Advertisement

How not to run a football club: A lesson from Chelsea and Todd Boehly

Never has so much been spent to accomplish so little. If Chelsea lose to Real Madrid, and the sacking of Graham Potter was a sign they had precious little hope of victory with him, there is a case for deeming theirs one of the worst seasons in footballing history. They have committed around £600m in transfer and loan fees for players and managers, exited both domestic cups without scoring, let alone winning, languish in the lower half of the Premier League, without beating any of its top eight teams and having been outscored by the team in 19th.

It is hard to think of a bigger gulf between expenditure and achievement. If Potter has been the face of failure, Todd Boehly is the architect of it. It would complete a perfect year of dreadful decision-making if the manager he sacked, Thomas Tuchel, ends the season winning the Champions League with Bayern Munich. Boehly got rid of one of the world’s best managers and replaced him with an inferior figure, lacking the charisma and decisiveness elite clubs require. Chelsea paid Brighton £21m for Potter, only scored 21 league goals under him and now face another hefty pay-off.

Games have been lost: so, for Boehly and Clearlake Capital, has credibility. Supporters’ trust in this board may be gone for good. Perhaps Chelsea’s American owners underestimated Tuchel’s popularity with the fanbase. Rather fewer bought into the idea of Potter; most were not in outright opposition, but the new regime tried to sell a downgrade as a masterstroke. They sought to suggest there was a long-term plan, but simply signing young players is not a strategy. Nor is gazumping rival clubs, especially as, so far, Manchester City may be relieved they did not buy Marc Cucurella and Arsenal are prospering with Leandro Trossard, their alternative when Chelsea pipped them to Mykhailo Mudryk. Maybe Potter, hired when Brighton were fourth, was another who was the flavour of the month, a knee-jerk reaction dressed up as a long-term approach.

An air of delusion has gripped Chelsea this season.
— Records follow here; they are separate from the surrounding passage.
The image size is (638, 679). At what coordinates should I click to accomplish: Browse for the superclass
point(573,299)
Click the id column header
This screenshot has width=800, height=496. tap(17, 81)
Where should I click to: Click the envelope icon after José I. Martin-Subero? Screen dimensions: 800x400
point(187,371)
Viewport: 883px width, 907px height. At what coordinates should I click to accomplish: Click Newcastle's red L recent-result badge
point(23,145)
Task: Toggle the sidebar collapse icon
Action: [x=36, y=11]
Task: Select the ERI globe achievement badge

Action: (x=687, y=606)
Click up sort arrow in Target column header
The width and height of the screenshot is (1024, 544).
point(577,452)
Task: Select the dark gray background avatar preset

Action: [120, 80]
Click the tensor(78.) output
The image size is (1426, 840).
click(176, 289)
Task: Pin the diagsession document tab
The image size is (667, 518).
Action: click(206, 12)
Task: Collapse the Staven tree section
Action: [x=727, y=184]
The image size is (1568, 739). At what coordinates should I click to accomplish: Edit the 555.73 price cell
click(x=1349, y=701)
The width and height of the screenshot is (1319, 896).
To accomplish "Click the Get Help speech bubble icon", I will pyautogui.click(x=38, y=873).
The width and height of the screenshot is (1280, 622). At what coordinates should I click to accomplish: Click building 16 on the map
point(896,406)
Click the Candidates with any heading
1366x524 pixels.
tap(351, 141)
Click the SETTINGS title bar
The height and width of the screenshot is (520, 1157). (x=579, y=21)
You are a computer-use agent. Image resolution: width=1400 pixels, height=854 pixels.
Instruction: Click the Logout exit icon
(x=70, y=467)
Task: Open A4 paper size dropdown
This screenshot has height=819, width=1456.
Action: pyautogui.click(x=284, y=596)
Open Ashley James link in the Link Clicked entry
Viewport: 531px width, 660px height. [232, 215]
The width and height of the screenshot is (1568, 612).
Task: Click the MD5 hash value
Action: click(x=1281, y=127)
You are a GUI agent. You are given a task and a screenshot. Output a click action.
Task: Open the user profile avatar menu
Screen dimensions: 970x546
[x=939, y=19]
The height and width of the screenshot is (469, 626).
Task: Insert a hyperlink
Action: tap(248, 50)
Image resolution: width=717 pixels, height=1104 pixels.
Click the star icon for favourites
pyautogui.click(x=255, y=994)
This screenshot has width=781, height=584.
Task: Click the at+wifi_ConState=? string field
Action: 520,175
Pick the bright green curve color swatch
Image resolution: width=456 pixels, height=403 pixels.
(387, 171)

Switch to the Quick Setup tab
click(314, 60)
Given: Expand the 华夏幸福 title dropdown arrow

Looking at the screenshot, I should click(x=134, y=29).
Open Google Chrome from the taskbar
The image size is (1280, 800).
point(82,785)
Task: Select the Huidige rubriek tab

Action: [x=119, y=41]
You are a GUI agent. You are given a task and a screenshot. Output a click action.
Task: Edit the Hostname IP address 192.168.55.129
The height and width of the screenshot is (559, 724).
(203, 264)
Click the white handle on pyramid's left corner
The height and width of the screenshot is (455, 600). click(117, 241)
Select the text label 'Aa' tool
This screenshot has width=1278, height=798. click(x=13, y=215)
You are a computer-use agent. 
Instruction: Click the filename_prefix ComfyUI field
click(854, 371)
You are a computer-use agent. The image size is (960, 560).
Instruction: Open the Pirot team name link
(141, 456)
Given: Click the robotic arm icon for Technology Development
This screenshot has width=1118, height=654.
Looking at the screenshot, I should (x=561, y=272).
The reality is they had a Champions League-winning team two years ago and a far worse side now. If results ought to improve, given the scale of their underachievement and the calibre of players they possess in their bloated squad, there is a danger their group will be weakened again as they pay the price for a year of terrible choices.

Overspending this year, coupled with a probable failure to qualify for Europe and a commensurate loss of revenue, will force them to sell. In turn, they may have to dispense with some of their valuable assets, like the double player of the year Mason Mount. Boehly and co have given Kalidou Koulibaly a contract until he is 36, so he will remain. Raheem Sterling is on huge wages until 2027. Pierre-Emerick Aubameyang, bought and then marginalised, has a deal until 2024. No one is likely to sign any of them, while incompetence with the paperwork on deadline day in January meant Hakim Ziyech stayed. So if Chelsea are lumbered with the players they want to lose – and the reality is few European clubs will pay the prices to take many off their hands – a squad already lacking a scorer, unless Romelu Lukaku is rehabilitated, could look still more lopsided. Chelsea could remain prisoners of their surreal 2022-23 season for quite some time.

Thus far, Boehly and Clearlake’s sole achievement appears to be finding a loophole in Financial Fair Play rules so they can amortise fees over seemingly never-ending contracts. Yet that means they have mortgaged their future, and for what? Enzo Fernandez is at least a high-class player but many of the prices Chelsea are amortising for much of the next decade look ludicrously inflated.

Todd Boehly has to be seen as the architect of Chelsea’s failure (Getty)
Todd Boehly has to be seen as the architect of Chelsea’s failure (Getty)

If footballers’ valuations are scarcely set in stone, it nevertheless feels as though Mudryk’s £88m fee and Cucurella’s £63m price could have been double a more realistic number, that Fernandez and Wesley Fofana, for all their considerable talent, were each £20m too much, that no one else would have paid as much for the ageing Koulibaly or the emerging Noni Madueke, David Datro Fofana and Carney Chukwuemeka.

Some of Chelsea’s bets on potential may come off; others might just languish on the books forever. They have had little short-term return: thus far, perhaps none of their 16 signings ranks as a success. Committing £16m in loan fees and wages for Joao Felix, whose evident talent, is unlikely to spare them their worst campaign in decades, looks a false economy. The resale value of their recruits now would be some way short of £600m.

Bringing needlessly drastic change to a team who finished third last year was odd, to say the least. The disruption of the policy of permanent recruitment has created problems for Potter while Chelsea could be running out of non-homegrown slots in Premier League squads for future years to accommodate everyone. They have amassed directors of football, albeit with differing job titles, while having no clear sense of direction.

Potter still underachieved grievously on the pitch but it amounts to an extraordinarily bad year in the boardroom. Boehly and Clearlake blundered in with the arrogance of billionaires who assumed that money meant they knew best but knew too little and understood even less. Some of the stories about their ignorance and incompetence are probably apocryphal, but not all. Some of their buys may come good in time, but not all. In the meantime, however, they are an object lesson in how not to run a football club.